Augenzwinkernder Blick in vergangene Zeit
INNSBRUCK / ARABELLA
10.02.2010 Brigitte Fassbaender bindet dem Innsbrucker Publikum einen Bären auf - den Mädchentraum vom exotischen Millionär mit der romantischen Seele. Richard Strauss' "Arabella", inszeniert von Brigitte Fassbaender.Von Beate Frakele
In Wirklichkeit ist das Märchen natürlich eine Komödie. Und die schwebt mit der bezaubernden Juliane Banse zwischen Lachen und Weinen durch den Wiener Fasching. Der Bär, der Mandryka "ein biss'l gekratzt" hat, ist vom Anfang bis zum Happy End mit dabei. Als Vorleger von zweifelhafter Eleganz sorgt er im Hotel, das die Familie Waldner bewohnt, für den Running Gag, später beobachtet er die nervenaufreibenden Geschehnisse als schweigender Trinker, vielleicht beschützt er den hochgemuten Mandryka ja auch ein bisschen - Komik und Ernst liegen hart nebeneinander.
Als Regisseurin hat Brigitte Fassbaender die „Lyrische Komödie“ etwa in die Koordinaten der von Strauss und Hofmannsthal vorgesehenen 1860er Jahre gestellt. Vom Publikum erwartet sie, dass es sich Zeit nimmt für den Blick in eine Gesellschaft, über der längst der Schleier der Vergangenheit liegt. Dieser hebt sich denn auch gut sichtbar über dem eingefrorenen ersten Bild. Hat man die Enttäuschung über Dietrich von Grebmers uninspirierte und altbackene Ausstattung erst überwunden, bemerkt man Fassbaenders Augenzwinkern und die zahlreichen Zitate, die sie über das Bild der herunter gekommenen Aristokratenfamilie streut, die die Schönheit ihrer Ältesten zu Markte trägt.

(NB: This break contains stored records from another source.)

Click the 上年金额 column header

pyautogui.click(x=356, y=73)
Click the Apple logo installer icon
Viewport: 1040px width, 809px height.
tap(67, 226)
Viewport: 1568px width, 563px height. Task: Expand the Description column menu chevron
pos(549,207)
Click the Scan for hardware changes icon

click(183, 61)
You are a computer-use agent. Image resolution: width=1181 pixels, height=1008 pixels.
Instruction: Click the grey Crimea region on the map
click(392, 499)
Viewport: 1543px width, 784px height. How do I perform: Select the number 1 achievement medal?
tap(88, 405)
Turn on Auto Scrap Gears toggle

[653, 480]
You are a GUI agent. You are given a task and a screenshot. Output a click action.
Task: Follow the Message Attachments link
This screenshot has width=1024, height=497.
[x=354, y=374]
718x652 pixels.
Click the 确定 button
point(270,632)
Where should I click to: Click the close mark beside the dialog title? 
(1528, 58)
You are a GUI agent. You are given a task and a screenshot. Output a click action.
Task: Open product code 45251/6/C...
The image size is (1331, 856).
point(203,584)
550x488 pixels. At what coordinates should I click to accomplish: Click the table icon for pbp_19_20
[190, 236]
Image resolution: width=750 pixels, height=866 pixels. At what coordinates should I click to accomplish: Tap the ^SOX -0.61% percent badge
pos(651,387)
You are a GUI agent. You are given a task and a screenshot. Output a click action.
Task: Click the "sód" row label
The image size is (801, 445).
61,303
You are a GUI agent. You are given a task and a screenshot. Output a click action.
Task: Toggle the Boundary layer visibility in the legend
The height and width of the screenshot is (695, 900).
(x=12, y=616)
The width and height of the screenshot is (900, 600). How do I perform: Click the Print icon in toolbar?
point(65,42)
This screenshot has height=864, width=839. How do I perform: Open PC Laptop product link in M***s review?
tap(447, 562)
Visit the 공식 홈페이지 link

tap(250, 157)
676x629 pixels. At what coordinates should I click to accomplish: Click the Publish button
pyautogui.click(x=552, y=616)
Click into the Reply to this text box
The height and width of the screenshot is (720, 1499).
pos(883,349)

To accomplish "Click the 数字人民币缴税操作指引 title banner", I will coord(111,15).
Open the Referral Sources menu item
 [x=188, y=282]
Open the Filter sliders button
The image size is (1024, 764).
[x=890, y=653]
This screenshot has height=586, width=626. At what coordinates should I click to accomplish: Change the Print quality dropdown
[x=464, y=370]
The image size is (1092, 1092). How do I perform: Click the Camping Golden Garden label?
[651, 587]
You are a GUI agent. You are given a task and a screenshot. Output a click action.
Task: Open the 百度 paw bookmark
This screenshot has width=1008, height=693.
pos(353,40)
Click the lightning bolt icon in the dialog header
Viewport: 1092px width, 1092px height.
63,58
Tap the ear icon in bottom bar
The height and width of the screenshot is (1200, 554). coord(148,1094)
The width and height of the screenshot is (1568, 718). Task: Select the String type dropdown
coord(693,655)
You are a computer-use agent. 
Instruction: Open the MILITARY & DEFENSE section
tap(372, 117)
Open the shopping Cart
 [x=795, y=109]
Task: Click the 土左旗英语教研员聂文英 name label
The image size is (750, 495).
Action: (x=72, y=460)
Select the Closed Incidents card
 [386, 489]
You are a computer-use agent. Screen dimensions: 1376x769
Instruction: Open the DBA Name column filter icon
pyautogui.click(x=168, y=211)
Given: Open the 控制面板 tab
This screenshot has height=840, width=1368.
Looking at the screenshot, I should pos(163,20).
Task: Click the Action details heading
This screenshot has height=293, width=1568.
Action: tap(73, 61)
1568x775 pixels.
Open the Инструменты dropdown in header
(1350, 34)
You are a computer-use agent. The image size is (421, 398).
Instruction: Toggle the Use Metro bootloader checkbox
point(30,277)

Straff leitet Christoph Poppen das Tiroler Symphonieorchester und entlockt ihm die vielen Einzelheiten der farbigen Partitur. Nach einem, der Nervosität der Situation angemessenem, hektischen Beginn breitet das Orchester die romantischen und volksliedhaften Motive lyrisch und ernsthaft aus und bringt Spannung und auffallende Dramatik in den letzten Akt. Poppen ist stets bei den Sängern, unterstützt den Konversationscharakter der Dialoge und vergisst nicht auf den Hauch Walzer, den die wienerische Maskerade braucht.
Bei ihrem Debüt in der Titelrolle erweist sich seine Ehefrau Juliane Banse mit mädchenhafter Erscheinung und sorgfältig konturierter, leuchtend aufblühender Stimme als Idealfall einer Arabella: nicht nur wirklich attraktiv, sie ist auch fröhlich und ein bisschen kokett, ernsthaft aber nicht melancholisch. Ein Hauch von Leichtigkeit schwebt über dieser Figur, zu dem Banses unverwechselbares Timbre in pikantem Gegensatz steht. In schöner Harmonie der Stimmen und zärtlichem Fluss erklingt bereits das erste Duett mit Zdenka, für die Anja Scholz neben einem höhensicheren Sopran das jugendliche, auch ein wenig überspannte Wesen mitbringt. Als Arabellas Traumprinz löst Bernd Valentin die Erwartungen wohl mit virilem Bariton ein, der der Rolle Kraft und Wärme schenkt. Der Bühnenerscheinung fehlt es indessen an Ausstrahlung und Passion, den kroatischen Magnaten nimmt man ihm trotz Schnurrbart nicht ab. Mark Adler ist ein tadelloser, glaubwürdiger Matteo mit verlässlichem Material und - Brillenträger, hat er die Schwestern deswegen verwechselt?
Arabella näht sich selbst einen Faschingshut. Auf dem Fiakerball – einer der wenigen Momente, in denen die Ausstattung Charme hat - wird sie in angedeuteter Verkleidung erscheinen, während draußen dichte Flocken fallen. Ansonsten ist dieser Ball ein etwas zähes Vergnügen, auch Anna Kims Fiakermilli zu schrill aufgedreht, wie überhaupt die Würze dieser Produktion in den vielen feinen Regiedetails liegt, etwa der Körpersprache von Mandrykas Dienern, wenn sie Champagner kippen wie Sliwowitz.
Brigitte Fassbaender hat den Untertitel „Komödie“ ernst genommen und die Psychologie der Figuren dabei trotzdem ausgeleuchtet. Das erweist sich nicht zuletzt im Schlussbild, das sich erst zu dramatischer Verzweiflung steigert, in Innigkeit ausklingt und mit einer anmutigen Pirouette ausschwingt.